I convinced them to let me stay another night, not because I needed to be there but because I wanted to be close to CJ. I liked that I could just walk downstairs whenever I wanted to go see him. When they did discharge me, my mom and mother in law helped me with all my stuff. They left me in the lobby while they went to get their cars. I knew I didn't want to be leaving without my baby but it really hit me when I was waiting there. There were several other moms who had their newborns tucked into carseats, going home all together. Their husbands pulled up and idled their cars so they could run in and help their wives to the car with their new bundles of joy. I knew in the back of my mind that being discharged would be challenging, but nothing prepares you for those feelings.
When my mom finally pulled up, I let it all out. Up until that moment, I had been strong because I had to be. We had a beautiful son who was fighting hard and doing well. How could I complain? How could I feel bad for myself? But leaving him there was the most unnatural thing. As a mother, the most fundamental parts of being his parent had been taken from me. I had to leave it up to someone else to care for him, he received his nutrients from an IV, I could only hold him when a nurse took him out of his incubator for me. I cried most of the drive and it almost felt good to just let it out.

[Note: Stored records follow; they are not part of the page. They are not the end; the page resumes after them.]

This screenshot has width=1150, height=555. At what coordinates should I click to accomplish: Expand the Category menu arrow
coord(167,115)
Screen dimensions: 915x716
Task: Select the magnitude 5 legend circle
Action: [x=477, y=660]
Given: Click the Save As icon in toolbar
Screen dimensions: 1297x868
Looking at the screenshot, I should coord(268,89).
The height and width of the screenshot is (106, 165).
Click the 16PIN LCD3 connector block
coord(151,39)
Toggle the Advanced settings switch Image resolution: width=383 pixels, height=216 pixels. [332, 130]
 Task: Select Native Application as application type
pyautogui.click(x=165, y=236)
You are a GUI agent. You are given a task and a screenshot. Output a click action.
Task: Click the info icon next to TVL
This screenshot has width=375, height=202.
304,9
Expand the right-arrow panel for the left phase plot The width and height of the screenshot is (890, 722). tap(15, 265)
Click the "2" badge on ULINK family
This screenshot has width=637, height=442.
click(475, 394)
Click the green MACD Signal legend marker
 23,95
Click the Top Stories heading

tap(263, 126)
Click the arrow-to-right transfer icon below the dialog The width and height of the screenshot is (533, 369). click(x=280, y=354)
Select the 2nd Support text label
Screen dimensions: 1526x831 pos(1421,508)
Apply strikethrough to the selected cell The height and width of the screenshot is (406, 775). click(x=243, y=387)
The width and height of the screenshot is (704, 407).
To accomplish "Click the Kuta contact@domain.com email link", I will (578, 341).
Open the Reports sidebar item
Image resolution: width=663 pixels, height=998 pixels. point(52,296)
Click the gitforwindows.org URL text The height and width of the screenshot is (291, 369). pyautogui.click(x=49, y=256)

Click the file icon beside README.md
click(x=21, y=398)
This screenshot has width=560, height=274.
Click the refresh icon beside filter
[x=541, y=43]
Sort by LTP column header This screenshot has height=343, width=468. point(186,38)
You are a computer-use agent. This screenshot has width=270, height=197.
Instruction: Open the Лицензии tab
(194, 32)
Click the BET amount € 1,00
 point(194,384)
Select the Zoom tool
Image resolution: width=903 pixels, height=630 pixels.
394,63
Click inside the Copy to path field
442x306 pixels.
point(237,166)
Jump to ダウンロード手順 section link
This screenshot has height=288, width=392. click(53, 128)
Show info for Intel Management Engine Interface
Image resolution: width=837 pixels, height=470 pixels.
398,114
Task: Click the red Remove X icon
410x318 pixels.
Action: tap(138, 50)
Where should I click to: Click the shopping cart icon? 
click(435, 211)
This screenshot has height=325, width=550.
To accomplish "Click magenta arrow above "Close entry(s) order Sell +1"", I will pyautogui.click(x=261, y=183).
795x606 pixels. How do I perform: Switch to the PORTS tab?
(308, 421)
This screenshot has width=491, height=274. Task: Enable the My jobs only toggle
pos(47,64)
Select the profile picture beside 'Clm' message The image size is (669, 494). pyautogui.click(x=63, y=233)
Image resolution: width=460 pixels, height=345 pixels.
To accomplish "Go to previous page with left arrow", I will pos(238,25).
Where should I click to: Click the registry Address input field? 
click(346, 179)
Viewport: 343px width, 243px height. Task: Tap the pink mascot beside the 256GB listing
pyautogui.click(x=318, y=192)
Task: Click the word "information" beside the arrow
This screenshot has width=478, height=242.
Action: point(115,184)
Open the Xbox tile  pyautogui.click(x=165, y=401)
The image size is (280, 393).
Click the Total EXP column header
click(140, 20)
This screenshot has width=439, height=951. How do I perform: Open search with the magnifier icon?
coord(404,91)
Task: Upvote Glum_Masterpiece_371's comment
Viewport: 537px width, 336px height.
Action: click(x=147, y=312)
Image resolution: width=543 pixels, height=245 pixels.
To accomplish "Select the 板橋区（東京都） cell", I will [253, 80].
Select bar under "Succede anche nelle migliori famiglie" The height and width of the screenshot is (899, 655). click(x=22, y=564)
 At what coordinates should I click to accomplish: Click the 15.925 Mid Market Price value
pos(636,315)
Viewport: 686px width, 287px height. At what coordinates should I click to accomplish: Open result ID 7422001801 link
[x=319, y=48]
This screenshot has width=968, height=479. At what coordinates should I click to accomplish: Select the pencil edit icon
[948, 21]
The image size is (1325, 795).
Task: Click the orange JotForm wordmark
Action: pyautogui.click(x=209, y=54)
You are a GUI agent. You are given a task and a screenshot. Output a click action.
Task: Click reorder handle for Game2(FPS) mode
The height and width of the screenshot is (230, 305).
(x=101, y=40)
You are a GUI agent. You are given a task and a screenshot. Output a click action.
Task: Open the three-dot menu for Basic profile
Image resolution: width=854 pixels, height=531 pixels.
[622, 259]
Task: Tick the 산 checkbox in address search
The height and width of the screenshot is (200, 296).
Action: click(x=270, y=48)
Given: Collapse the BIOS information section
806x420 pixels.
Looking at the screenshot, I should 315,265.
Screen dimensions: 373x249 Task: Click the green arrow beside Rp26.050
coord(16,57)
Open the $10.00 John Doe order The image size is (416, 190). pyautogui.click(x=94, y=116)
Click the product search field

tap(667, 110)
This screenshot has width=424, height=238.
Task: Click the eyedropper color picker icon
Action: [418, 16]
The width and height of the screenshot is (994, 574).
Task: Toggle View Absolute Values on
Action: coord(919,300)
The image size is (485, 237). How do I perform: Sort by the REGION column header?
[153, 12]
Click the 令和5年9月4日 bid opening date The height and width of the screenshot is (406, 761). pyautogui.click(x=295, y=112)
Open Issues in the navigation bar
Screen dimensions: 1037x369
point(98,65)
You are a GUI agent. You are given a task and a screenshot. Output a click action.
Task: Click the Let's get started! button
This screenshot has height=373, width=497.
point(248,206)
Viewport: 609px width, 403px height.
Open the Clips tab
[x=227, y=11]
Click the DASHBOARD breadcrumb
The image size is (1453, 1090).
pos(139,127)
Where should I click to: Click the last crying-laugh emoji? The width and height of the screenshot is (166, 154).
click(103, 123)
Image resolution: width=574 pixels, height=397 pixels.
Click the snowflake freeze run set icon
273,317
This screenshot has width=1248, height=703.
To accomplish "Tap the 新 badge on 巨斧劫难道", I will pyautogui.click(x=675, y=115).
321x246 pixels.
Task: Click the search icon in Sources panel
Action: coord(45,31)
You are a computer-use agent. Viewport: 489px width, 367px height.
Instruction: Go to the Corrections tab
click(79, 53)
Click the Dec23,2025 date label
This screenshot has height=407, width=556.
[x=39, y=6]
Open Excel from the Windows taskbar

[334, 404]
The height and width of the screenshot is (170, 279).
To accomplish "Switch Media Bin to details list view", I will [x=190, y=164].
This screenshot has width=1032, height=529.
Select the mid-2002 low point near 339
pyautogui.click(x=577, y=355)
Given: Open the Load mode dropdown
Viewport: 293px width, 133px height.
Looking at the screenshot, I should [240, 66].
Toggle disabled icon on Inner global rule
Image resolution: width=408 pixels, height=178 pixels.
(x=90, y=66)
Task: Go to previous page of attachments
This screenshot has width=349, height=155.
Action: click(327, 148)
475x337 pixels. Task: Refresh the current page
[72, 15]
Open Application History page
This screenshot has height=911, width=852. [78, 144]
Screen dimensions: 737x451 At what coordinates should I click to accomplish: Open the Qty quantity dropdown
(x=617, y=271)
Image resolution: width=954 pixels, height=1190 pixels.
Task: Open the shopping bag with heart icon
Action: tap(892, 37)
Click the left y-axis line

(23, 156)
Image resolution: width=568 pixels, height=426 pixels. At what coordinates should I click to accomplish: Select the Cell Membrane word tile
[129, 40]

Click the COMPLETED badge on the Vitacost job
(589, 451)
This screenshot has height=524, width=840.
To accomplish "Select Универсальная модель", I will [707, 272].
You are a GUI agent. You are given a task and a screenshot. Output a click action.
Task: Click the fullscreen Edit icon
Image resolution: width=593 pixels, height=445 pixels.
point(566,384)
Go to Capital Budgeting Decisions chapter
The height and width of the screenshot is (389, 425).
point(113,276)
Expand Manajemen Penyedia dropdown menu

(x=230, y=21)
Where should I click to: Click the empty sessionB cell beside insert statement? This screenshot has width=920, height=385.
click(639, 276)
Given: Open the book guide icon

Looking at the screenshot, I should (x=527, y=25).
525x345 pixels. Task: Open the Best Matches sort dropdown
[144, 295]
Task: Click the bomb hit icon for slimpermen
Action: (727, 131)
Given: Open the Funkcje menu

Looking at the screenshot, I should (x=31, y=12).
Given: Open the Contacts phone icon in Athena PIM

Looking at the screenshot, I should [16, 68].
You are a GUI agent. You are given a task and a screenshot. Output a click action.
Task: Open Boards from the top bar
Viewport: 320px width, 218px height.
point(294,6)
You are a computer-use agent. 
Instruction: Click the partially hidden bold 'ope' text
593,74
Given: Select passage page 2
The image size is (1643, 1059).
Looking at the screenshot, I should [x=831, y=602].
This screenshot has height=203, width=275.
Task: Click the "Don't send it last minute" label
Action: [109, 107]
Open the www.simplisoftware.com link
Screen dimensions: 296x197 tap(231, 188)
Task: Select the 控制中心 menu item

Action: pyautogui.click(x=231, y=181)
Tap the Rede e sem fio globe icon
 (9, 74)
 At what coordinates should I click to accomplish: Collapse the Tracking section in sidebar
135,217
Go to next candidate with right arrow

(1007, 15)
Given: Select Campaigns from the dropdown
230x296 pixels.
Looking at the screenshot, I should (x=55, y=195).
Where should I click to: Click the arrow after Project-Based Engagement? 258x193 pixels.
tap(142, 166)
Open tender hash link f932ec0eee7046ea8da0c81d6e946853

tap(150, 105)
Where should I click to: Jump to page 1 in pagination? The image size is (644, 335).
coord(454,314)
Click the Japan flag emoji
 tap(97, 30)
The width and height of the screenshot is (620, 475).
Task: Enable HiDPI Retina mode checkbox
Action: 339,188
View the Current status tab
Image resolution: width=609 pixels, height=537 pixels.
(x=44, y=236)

I would be staying at my in-laws for the time being because I couldn't drive post-surgery and they were less than 10 minutes from the hospital. When I got there, I just felt sad. My mom and mother-in-law encouraged me to just eat some lunch and rest a bit. I felt kind of lost. In "our room" my mother-in-law had framed a photo of CJ from the first time I held him. It was so touching that she did that for us and comforting to have him "there". I keep that frame on my nightstand now.
It got easier, but I think back on that is definitely one of the more difficult memories.